Tigris: Iraq’s Mighty River Drying Up

It was the river that is said to have watered the biblical Garden of Eden and helped give birth to civilisation itself. But today the Tigris is dying.

Human activity have choked its once mighty flow through Iraq, where — with its twin river the Euphrates — it made Mesopotamia a cradle of civilisation thousands of years ago.

Iraq may be oil-rich but the country is plagued by poverty after decades of war and by droughts and desertification.

Battered by one natural disaster after another, it is one of the five countries most exposed to climate change, according to the UN.

From April on, temperatures exceed 35 degrees Celsius (95 degrees Fahrenheit) and intense sandstorms often turn the sky orange, covering the country in a film of dust.
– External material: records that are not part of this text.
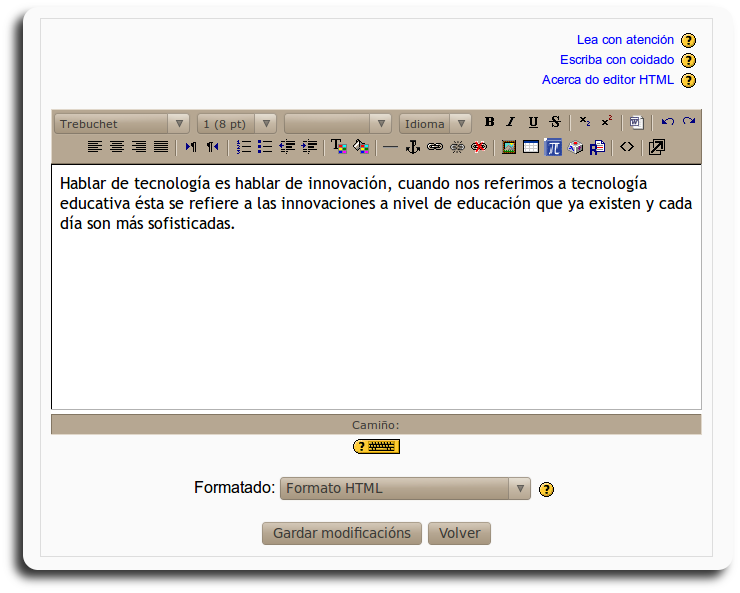Open the 'Lea con atención' help link

point(625,40)
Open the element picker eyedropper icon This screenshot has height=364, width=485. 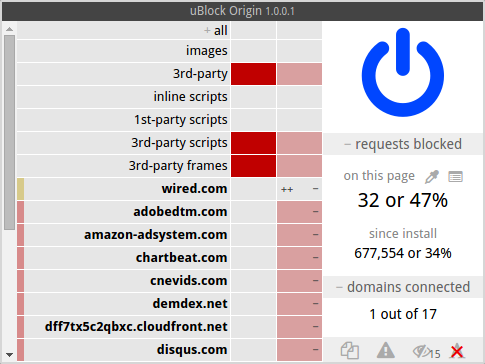tap(432, 177)
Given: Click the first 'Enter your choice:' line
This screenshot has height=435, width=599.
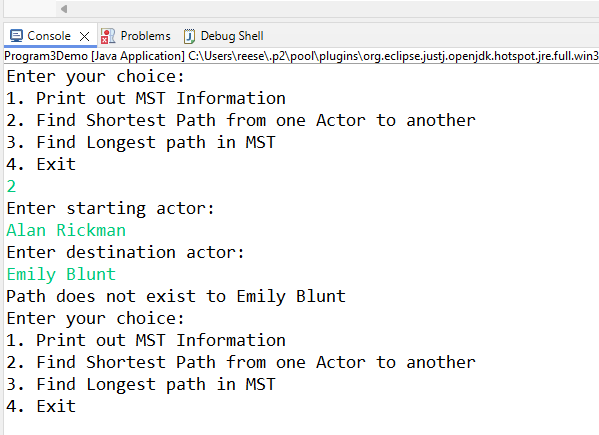Looking at the screenshot, I should click(x=96, y=76).
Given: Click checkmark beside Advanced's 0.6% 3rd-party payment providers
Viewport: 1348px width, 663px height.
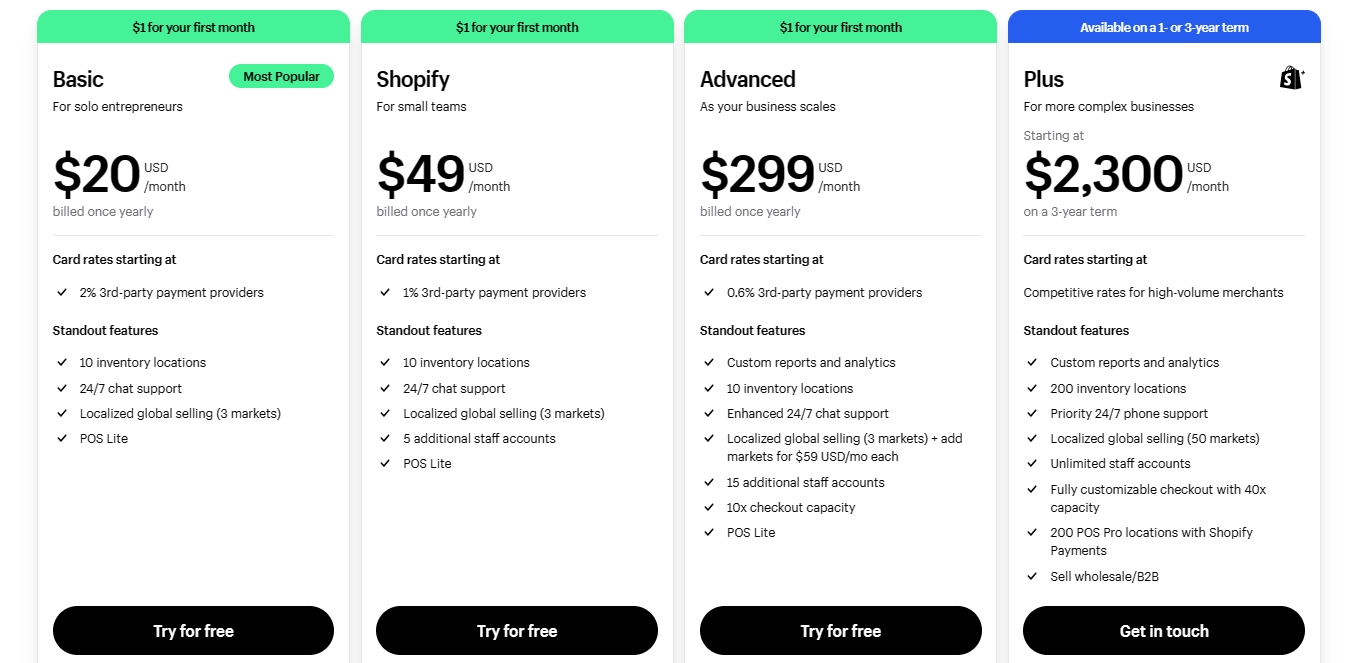Looking at the screenshot, I should pos(709,293).
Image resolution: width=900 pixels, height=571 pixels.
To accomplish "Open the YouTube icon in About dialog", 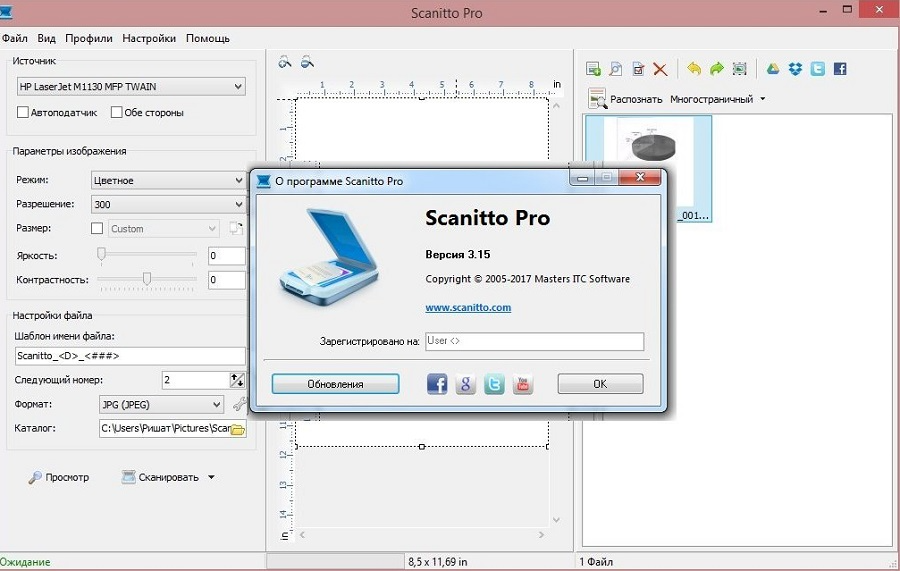I will click(523, 384).
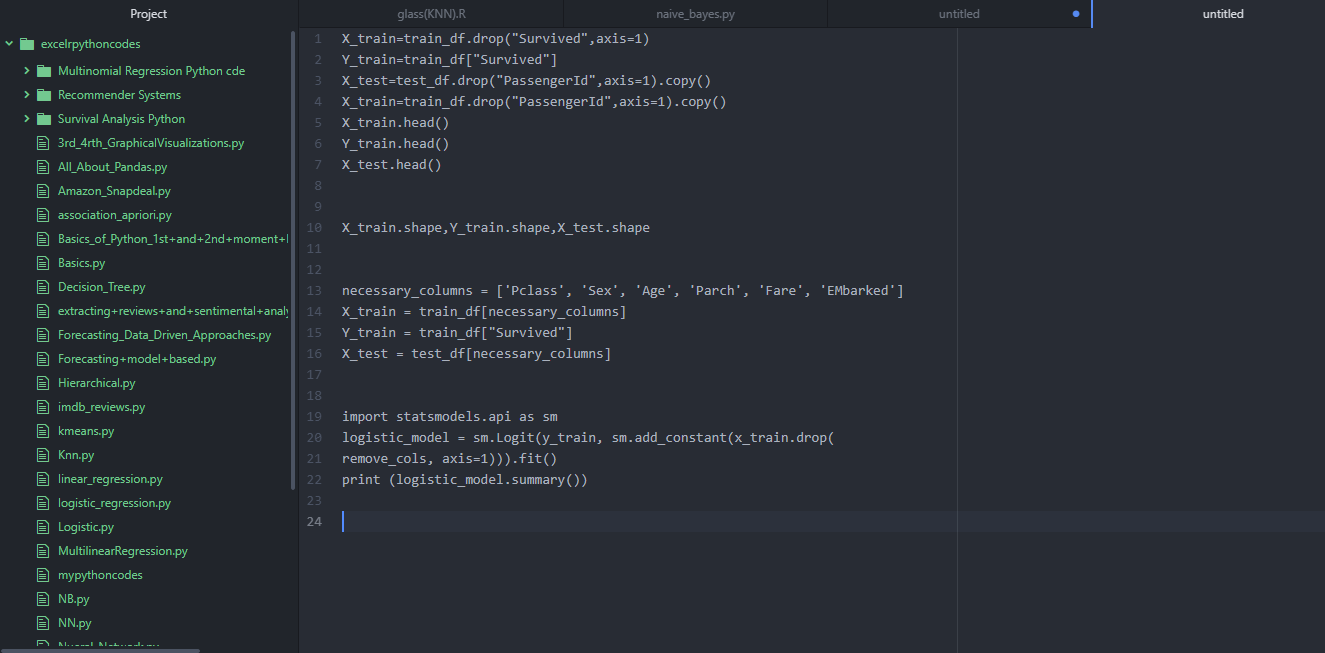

Hot summers see the mercury top a blistering 50 degrees Celsius — near the limit of human endurance — with frequent power cuts shutting down air-conditioning for millions.

The Tigris, the lifeline connecting the storied cities of Mosul, Baghdad and Basra, has been choked by dams, most of them upstream in Turkey, and falling rainfall.

The Tigris’ journey through Iraq begins in the mountains of autonomous Kurdistan, near the borders of Turkey and Syria, where local people raise sheep and grow potatoes.

According to Iraqi official statistics, the level of the Tigris entering Iraq has dropped to just 35 percent of its average over the past century.